In the literature, there are two traditional response time (RT)-based methods to detect aberrant responses: RT threshold method and RT residual method. The focus of these methods is to find a threshold of RT or RT residual. If a RT or RT residual is remarkably less than the threshold, this response should be regarded as an aberrant response with extremely short RT (e.g., speededness, rapid-guessing), and consequently does not provide information about the test taker’s latent trait. Afterwards, down-weighting strategy, which tries to limit the influence of aberrant responses on parameter estimation by reducing their weight in the sample, can be applied.

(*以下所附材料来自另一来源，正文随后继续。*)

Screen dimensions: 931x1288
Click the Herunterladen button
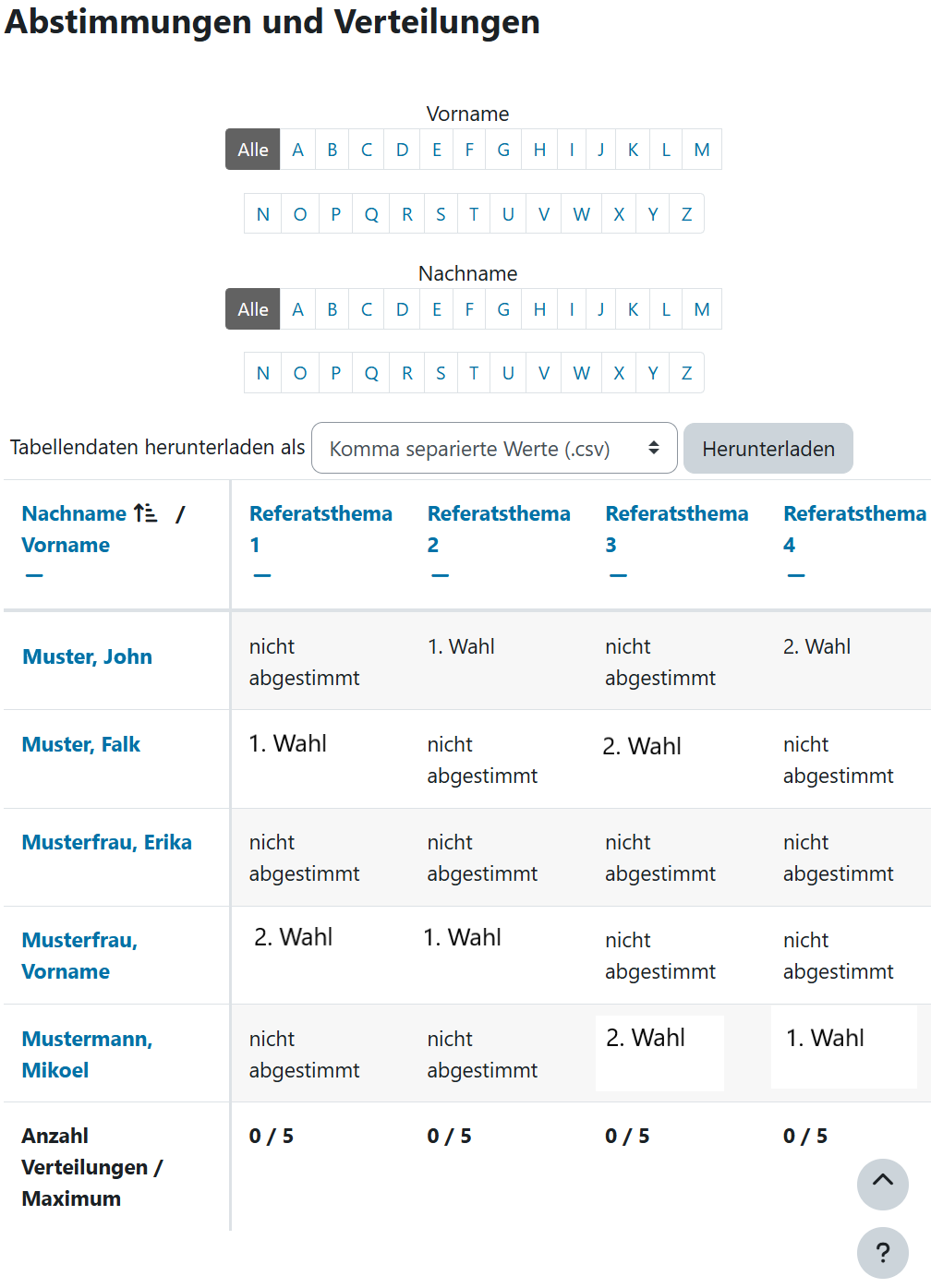768,448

The mixture model method (MMM), is a new method proposed to handle data contaminated by aberrant responses. This method applies the accommodating strategy, which is to extend a model in order to account for the contaminations directly. MMM shows more advantages in terms of: (1) detecting aberrant responses and obtaining parameter estimates simultaneously, instead of two steps (detecting and down-weighting); (2) precisely recovering the severity of aberrant responding. There are two categories of MMM. The first category of methods assumes that the classification (i.e., whether the item is answered normally or aberrantly) can be predicted by RT. While the second category is a natural extension of van der Linden’s (2007) hierarchical model, which models responses and RTs jointly. In this method, the observed RT, as well as the correct response probability of each item-by-person encounter can be decomposed to RT (or probability) caused by normal response and that caused by aberrant response according to the most important difference between the two distinct behaviors. This method leads to more precisely estimated item and person parameters, as well as excellent classification of aberrant/normal behavior.

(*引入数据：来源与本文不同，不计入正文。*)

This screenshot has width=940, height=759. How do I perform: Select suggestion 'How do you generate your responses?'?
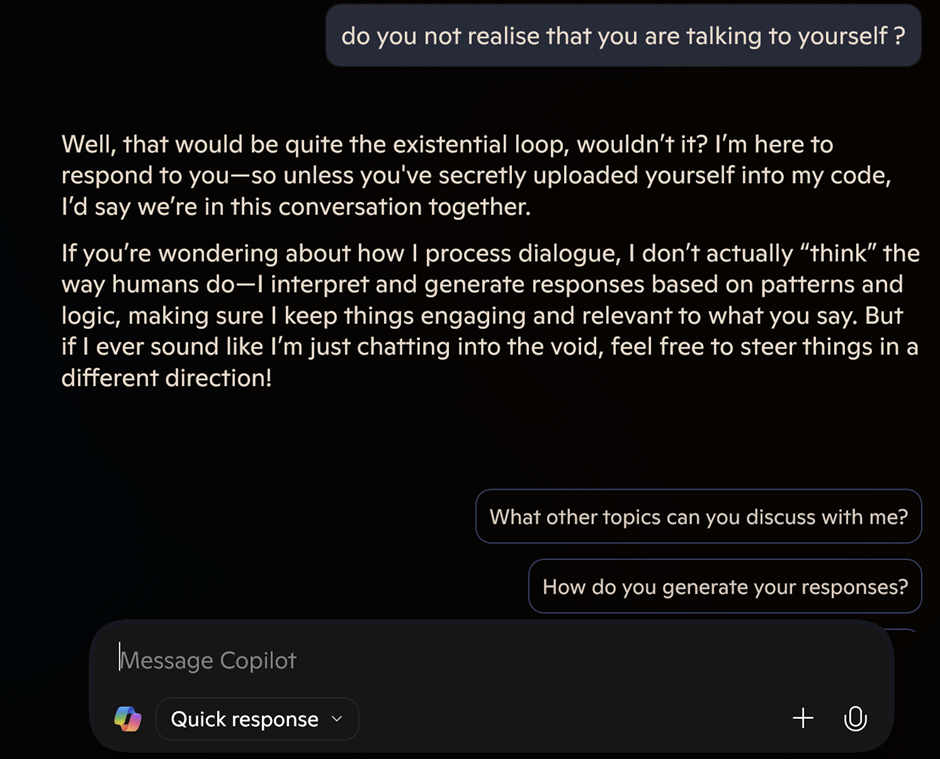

First, this article compares the basic logic of the two traditional RT-based methods and MMM. Aberrant responses are regarded as outliers in both RT threshold method and RT residual method. Therefore, they rely heavily on the severity of aberrance. If data set is contaminated by aberrant responses seriously, the observed RT (or RT residual) distribution will be different from the expected distribution, which in turn leads to low power and sometimes high false detection rate. On the other hand, MMM, which assumes that both observed RT and correct response probability follow a mixture distribution, treats aberrant and normal responses equally. In that way, it has little reliance on the severity of aberrance. In addition to that, MMM can apply to the situation when all the respondents actually respond regularly in theoretic. In that situation, all the responses are assumed to be classified into one category. Second, this article summarizes the disadvantages of the three methods. MMM has three primary limitations: (1) it usually relies heavily on strong assumptions, which means that it may not perform well if these assumptions are violated; (2) low proportion of aberrant response may lead to convergence problem and model identification problem; (3) it is quite complex and time-consuming. In all, practitioners should choose a proper method according to the characteristics of tests and categories of aberrant responses (e.g., rapid-guessing, item with preknowledge, cheating). In the end, this article suggests future researches may investigate the performance of MMM when its assumptions are violated or data consists of more types of aberrant response patterns. Fixing item parameter estimates, proposing some index to help choosing suitable methods, are encouraged to improve the efficiency of MMM.

Key words: aberrant responses, response time, threshold, residual method, mixture model

中图分类号:

B841

刘玥, 刘红云. (2021). 心理与教育测验中异常作答处理的新技术: 混合模型方法. 心理科学进展 , 29(9), 1696-1710.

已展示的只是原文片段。